[[ Data listing open ]]

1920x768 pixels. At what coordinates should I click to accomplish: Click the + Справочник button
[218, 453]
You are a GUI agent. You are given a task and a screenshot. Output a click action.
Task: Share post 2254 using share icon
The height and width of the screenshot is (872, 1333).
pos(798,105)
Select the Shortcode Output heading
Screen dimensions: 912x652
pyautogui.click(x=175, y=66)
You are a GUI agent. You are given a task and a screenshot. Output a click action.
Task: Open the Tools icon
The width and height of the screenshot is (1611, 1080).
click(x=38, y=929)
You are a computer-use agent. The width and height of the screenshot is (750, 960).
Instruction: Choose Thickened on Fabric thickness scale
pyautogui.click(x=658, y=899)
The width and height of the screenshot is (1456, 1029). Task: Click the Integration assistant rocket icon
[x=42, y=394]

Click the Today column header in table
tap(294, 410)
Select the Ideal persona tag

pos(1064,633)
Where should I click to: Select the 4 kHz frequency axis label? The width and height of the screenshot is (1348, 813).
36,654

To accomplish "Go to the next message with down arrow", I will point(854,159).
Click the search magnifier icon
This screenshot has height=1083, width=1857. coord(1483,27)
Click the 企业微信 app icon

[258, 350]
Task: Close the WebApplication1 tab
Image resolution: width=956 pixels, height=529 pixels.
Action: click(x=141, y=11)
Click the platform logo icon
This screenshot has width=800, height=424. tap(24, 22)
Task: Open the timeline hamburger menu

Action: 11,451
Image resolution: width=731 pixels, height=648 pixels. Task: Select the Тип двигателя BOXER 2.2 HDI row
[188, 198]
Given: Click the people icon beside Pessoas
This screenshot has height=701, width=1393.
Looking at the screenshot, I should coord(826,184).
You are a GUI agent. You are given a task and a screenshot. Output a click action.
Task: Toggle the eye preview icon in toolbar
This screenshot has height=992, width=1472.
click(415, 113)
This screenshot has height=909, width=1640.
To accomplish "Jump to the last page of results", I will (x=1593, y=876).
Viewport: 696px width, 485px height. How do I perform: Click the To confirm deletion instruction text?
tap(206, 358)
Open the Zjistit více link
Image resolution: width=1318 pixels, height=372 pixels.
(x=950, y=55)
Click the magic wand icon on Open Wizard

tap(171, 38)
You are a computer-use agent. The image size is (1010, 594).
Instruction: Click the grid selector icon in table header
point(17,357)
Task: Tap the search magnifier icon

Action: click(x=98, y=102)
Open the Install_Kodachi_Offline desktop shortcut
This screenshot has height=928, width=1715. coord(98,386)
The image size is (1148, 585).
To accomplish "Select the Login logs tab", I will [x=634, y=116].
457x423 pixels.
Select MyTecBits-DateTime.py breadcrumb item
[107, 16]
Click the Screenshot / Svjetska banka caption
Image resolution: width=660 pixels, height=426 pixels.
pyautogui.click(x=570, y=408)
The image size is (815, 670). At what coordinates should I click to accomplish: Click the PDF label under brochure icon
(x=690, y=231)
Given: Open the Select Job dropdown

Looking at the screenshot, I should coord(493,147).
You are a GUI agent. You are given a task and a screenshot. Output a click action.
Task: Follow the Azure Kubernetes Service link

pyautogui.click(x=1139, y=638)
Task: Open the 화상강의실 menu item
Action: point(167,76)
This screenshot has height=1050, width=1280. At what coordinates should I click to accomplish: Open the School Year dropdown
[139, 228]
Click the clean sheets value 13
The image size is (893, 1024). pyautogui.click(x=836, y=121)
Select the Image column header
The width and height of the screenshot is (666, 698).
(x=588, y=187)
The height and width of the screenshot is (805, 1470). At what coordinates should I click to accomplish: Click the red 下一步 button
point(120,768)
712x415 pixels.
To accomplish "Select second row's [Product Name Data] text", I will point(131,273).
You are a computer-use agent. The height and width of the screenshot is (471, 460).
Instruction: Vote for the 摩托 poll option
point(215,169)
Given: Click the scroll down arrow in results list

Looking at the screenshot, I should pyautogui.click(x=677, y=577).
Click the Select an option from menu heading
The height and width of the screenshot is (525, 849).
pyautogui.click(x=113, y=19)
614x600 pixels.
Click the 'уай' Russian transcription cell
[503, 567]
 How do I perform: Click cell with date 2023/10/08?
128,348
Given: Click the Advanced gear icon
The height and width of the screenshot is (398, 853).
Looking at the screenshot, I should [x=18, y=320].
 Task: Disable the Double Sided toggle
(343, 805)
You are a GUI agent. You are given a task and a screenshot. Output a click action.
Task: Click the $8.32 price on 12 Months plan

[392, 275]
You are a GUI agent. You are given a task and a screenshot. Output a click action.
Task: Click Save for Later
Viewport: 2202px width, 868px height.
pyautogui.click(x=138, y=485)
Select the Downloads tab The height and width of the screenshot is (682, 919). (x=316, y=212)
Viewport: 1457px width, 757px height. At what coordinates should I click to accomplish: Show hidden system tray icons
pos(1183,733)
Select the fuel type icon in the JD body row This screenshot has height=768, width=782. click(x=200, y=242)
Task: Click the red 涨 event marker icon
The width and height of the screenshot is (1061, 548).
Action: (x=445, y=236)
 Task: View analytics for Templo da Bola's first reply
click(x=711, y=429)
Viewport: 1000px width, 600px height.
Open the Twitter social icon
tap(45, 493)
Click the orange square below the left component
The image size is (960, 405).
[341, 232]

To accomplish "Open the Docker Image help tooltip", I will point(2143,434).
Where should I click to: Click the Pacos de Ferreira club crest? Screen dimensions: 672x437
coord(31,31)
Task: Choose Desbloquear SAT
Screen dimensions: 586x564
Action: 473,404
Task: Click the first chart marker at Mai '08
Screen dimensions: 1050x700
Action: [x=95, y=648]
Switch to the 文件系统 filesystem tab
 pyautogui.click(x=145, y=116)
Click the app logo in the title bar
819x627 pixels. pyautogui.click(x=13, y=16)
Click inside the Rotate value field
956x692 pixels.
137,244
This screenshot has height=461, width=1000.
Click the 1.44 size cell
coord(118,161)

[[ Data listing closed ]]

Preserving every character, copy the records above out again.

1920x768 pixels. At what coordinates should I click to accomplish: Click the + Справочник button
[218, 453]
You are a GUI agent. You are given a task and a screenshot. Output a click action.
Task: Share post 2254 using share icon
The height and width of the screenshot is (872, 1333).
pos(798,105)
Select the Shortcode Output heading
Screen dimensions: 912x652
pyautogui.click(x=175, y=66)
You are a GUI agent. You are given a task and a screenshot. Output a click action.
Task: Open the Tools icon
The width and height of the screenshot is (1611, 1080).
click(x=38, y=929)
You are a computer-use agent. The width and height of the screenshot is (750, 960).
Instruction: Choose Thickened on Fabric thickness scale
pyautogui.click(x=658, y=899)
The width and height of the screenshot is (1456, 1029). Task: Click the Integration assistant rocket icon
[x=42, y=394]

Click the Today column header in table
tap(294, 410)
Select the Ideal persona tag

pos(1064,633)
Where should I click to: Select the 4 kHz frequency axis label? The width and height of the screenshot is (1348, 813).
36,654

To accomplish "Go to the next message with down arrow", I will point(854,159).
Click the search magnifier icon
This screenshot has height=1083, width=1857. coord(1483,27)
Click the 企业微信 app icon

[258, 350]
Task: Close the WebApplication1 tab
Image resolution: width=956 pixels, height=529 pixels.
Action: click(x=141, y=11)
Click the platform logo icon
This screenshot has width=800, height=424. tap(24, 22)
Task: Open the timeline hamburger menu

Action: 11,451
Image resolution: width=731 pixels, height=648 pixels. Task: Select the Тип двигателя BOXER 2.2 HDI row
[188, 198]
Given: Click the people icon beside Pessoas
This screenshot has height=701, width=1393.
Looking at the screenshot, I should coord(826,184).
You are a GUI agent. You are given a task and a screenshot. Output a click action.
Task: Toggle the eye preview icon in toolbar
This screenshot has height=992, width=1472.
click(415, 113)
This screenshot has height=909, width=1640.
To accomplish "Jump to the last page of results", I will (x=1593, y=876).
Viewport: 696px width, 485px height. How do I perform: Click the To confirm deletion instruction text?
tap(206, 358)
Open the Zjistit více link
Image resolution: width=1318 pixels, height=372 pixels.
(x=950, y=55)
Click the magic wand icon on Open Wizard

tap(171, 38)
You are a computer-use agent. The image size is (1010, 594).
Instruction: Click the grid selector icon in table header
point(17,357)
Task: Tap the search magnifier icon

Action: click(x=98, y=102)
Open the Install_Kodachi_Offline desktop shortcut
This screenshot has height=928, width=1715. coord(98,386)
The image size is (1148, 585).
To accomplish "Select the Login logs tab", I will [x=634, y=116].
457x423 pixels.
Select MyTecBits-DateTime.py breadcrumb item
[107, 16]
Click the Screenshot / Svjetska banka caption
Image resolution: width=660 pixels, height=426 pixels.
pyautogui.click(x=570, y=408)
The image size is (815, 670). At what coordinates should I click to accomplish: Click the PDF label under brochure icon
(x=690, y=231)
Given: Open the Select Job dropdown

Looking at the screenshot, I should coord(493,147).
You are a GUI agent. You are given a task and a screenshot. Output a click action.
Task: Follow the Azure Kubernetes Service link

pyautogui.click(x=1139, y=638)
Task: Open the 화상강의실 menu item
Action: point(167,76)
This screenshot has height=1050, width=1280. At what coordinates should I click to accomplish: Open the School Year dropdown
[139, 228]
Click the clean sheets value 13
The image size is (893, 1024). pyautogui.click(x=836, y=121)
Select the Image column header
The width and height of the screenshot is (666, 698).
(x=588, y=187)
The height and width of the screenshot is (805, 1470). At what coordinates should I click to accomplish: Click the red 下一步 button
point(120,768)
712x415 pixels.
To accomplish "Select second row's [Product Name Data] text", I will point(131,273).
You are a computer-use agent. The height and width of the screenshot is (471, 460).
Instruction: Vote for the 摩托 poll option
point(215,169)
Given: Click the scroll down arrow in results list

Looking at the screenshot, I should pyautogui.click(x=677, y=577).
Click the Select an option from menu heading
The height and width of the screenshot is (525, 849).
pyautogui.click(x=113, y=19)
614x600 pixels.
Click the 'уай' Russian transcription cell
[503, 567]
 How do I perform: Click cell with date 2023/10/08?
128,348
Given: Click the Advanced gear icon
The height and width of the screenshot is (398, 853).
Looking at the screenshot, I should [x=18, y=320].
 Task: Disable the Double Sided toggle
(343, 805)
You are a GUI agent. You are given a task and a screenshot. Output a click action.
Task: Click the $8.32 price on 12 Months plan

[392, 275]
You are a GUI agent. You are given a task and a screenshot. Output a click action.
Task: Click Save for Later
Viewport: 2202px width, 868px height.
pyautogui.click(x=138, y=485)
Select the Downloads tab The height and width of the screenshot is (682, 919). (x=316, y=212)
Viewport: 1457px width, 757px height. At what coordinates should I click to accomplish: Show hidden system tray icons
pos(1183,733)
Select the fuel type icon in the JD body row This screenshot has height=768, width=782. click(x=200, y=242)
Task: Click the red 涨 event marker icon
The width and height of the screenshot is (1061, 548).
Action: (x=445, y=236)
 Task: View analytics for Templo da Bola's first reply
click(x=711, y=429)
Viewport: 1000px width, 600px height.
Open the Twitter social icon
tap(45, 493)
Click the orange square below the left component
The image size is (960, 405).
[341, 232]

To accomplish "Open the Docker Image help tooltip", I will point(2143,434).
Where should I click to: Click the Pacos de Ferreira club crest? Screen dimensions: 672x437
coord(31,31)
Task: Choose Desbloquear SAT
Screen dimensions: 586x564
Action: 473,404
Task: Click the first chart marker at Mai '08
Screen dimensions: 1050x700
Action: [x=95, y=648]
Switch to the 文件系统 filesystem tab
 pyautogui.click(x=145, y=116)
Click the app logo in the title bar
819x627 pixels. pyautogui.click(x=13, y=16)
Click inside the Rotate value field
956x692 pixels.
137,244
This screenshot has height=461, width=1000.
Click the 1.44 size cell
coord(118,161)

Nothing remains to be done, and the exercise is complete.